Because the responses to ethanol alone were maximal over the entire range of used volumes and because solubilized nitric oxide augmented the responses to ethanol suggests the presence of more than one fetal pulmonary vasodilatory mechanism. Response magnitudes for nitric oxide dissolved in ethanol seem to reflect an additive effect estimated from ethanol dose-response curves and from nitric oxide in saline dose-response curves. Nitric oxide in ethanol response durations clearly resulted from more than simply the sum of ethanol response durations and nitric oxide in saline response durations. Responses to nitric oxide in ethanol were expected to be greater than the sum of the independent effects of ethanol and nitric oxide in saline because nitric oxide is more soluble in ethanol (13.7 mM/L at 0°C) than it is in saline (2.05 mM/L at 0°C). At volumes ranging from 30 to 300 μL, the ratios of the nitric oxide in ethanol response durations to the nitric oxide in saline response durations (6.58/1.08, 10.29/1.40, and 17.07/3.22) resemble the ratio of the nitric oxide solubility coefficient for ethanol to the nitric oxide solubility coefficient for saline (13.7/2.05). This finding suggests that the duration of the response to injections of nitric oxide solubilized in saline and ethanol is directly proportional to the amount of delivered nitric oxide.

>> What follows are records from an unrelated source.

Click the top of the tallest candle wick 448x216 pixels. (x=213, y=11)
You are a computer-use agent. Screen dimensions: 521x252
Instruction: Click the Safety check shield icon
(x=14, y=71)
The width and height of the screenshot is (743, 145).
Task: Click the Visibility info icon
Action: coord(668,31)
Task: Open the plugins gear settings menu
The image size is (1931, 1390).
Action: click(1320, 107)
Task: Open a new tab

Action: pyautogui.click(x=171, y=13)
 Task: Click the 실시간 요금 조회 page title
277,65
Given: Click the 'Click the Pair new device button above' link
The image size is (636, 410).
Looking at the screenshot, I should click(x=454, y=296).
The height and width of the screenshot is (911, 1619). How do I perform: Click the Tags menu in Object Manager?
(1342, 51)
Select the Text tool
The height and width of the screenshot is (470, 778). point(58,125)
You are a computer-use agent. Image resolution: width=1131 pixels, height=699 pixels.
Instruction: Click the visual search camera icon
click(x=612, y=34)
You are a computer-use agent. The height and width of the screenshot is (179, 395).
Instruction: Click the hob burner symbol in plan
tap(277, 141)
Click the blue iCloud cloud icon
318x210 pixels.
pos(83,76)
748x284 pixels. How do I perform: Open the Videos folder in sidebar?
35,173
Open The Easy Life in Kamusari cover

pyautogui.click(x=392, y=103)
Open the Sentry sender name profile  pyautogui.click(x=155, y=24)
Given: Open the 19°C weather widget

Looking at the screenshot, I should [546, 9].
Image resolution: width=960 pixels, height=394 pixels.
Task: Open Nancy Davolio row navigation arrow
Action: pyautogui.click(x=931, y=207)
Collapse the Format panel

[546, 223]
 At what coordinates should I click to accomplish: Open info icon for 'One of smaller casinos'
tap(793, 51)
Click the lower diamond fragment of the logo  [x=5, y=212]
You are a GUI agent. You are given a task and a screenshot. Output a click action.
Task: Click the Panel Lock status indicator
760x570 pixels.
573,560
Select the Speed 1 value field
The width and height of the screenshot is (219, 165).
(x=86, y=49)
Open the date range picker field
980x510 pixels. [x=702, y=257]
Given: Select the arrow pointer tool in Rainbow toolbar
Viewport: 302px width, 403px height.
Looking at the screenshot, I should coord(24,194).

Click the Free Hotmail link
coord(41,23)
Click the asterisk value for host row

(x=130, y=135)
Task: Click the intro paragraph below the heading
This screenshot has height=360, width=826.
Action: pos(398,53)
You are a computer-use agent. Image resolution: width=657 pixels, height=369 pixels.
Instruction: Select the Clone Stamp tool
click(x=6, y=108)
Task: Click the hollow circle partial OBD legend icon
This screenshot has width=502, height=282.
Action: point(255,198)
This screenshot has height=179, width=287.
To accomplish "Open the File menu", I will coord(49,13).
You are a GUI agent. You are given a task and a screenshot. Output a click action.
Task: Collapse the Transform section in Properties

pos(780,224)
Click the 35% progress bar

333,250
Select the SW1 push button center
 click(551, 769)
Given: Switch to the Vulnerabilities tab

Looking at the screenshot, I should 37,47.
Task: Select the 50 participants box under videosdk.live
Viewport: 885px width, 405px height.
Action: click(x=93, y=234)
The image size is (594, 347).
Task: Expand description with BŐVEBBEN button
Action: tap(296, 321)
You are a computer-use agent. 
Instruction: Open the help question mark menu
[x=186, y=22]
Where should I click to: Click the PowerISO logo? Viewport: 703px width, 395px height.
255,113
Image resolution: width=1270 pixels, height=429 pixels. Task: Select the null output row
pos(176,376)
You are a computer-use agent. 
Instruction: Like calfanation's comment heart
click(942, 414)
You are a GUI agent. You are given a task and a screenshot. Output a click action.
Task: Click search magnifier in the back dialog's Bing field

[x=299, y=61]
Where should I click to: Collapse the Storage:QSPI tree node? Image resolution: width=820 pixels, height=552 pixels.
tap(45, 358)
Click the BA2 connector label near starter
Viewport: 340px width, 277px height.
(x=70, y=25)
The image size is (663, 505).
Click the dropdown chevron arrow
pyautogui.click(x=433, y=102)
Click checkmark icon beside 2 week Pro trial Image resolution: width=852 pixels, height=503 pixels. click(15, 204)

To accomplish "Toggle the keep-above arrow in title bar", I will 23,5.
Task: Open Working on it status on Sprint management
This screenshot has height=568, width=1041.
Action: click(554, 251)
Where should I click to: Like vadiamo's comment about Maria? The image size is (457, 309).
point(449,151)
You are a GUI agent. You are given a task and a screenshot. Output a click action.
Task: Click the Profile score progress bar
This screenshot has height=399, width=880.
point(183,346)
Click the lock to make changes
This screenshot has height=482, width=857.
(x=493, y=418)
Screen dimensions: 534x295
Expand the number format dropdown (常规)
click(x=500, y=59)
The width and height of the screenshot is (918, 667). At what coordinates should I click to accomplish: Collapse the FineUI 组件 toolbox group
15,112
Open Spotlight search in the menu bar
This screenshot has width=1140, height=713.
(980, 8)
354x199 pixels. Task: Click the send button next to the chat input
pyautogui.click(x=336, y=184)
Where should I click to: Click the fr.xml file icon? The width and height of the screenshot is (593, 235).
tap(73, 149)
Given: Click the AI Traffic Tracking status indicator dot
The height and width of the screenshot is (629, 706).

cGMP-independent mechanisms that may be involved in fetal pulmonary vasodilator responses to nitric oxide in ethanol, acetylcholine, and endothelin-1 include the following: selective cAMP modulation, sarcolemmal hyperpolarization, and electron transport inhibition. Nitric oxide, for example, can increase both cAMP and cGMP concentrations in gut smooth muscle cytoplasm(28). Some studies have shown that nitric oxide-releasing compounds, such as nitrovasodilators, cause nonselective increases in cAMP concentrations(29, 30). Potassium channel activation causes hyperpolarization of the sarcolemma which in turn causes vasodilation, at least in some instances, by cyclic nucleotide-independent mechanisms. Nitric oxide(3134), other nitrovasodilators(3438), acetylcholine(39, 40), and endothelin-1(41, 42) have all been shown to activate potassium channels. Recently, Bolotina and et al.(43) reported that nitric oxide activates potassium channels of isolated smooth muscle cells by cGMP-independent mechanisms. That potassium channel activation mechanisms are at least partially responsible for fetal pulmonary vasodilation with injections of nitric oxide in ethanol, acetylcholine, and endothelin-1 seems plausible. Furthermore, in vitro studies revealed that heme prosthetic groups of electron transport chain cytochromes reversibly bind nitric oxide(44) and that this binding of nitric oxide to the cytochromes reversibly inhibits electron transport activity(45). We propose, therefore, that nitric oxide may even attenuate vascular smooth muscle contraction by simply inhibiting mitochondrial electron transport activity.

We conclude that late gestation fetal sheep tonically produce cGMP in their pulmonary vascular bed. We further conclude that modulation of their pulmonary vascular tone by exogenously administered acetylcholine, endothelin-1, and nitric oxide at least partially involves cGMP-independent mechanisms. Therefore, we believe that late gestation fetal sheep (and possibly human) pulmonary vasodilation by endogenously produced nitric oxide may involve cGMP-independent mechanisms.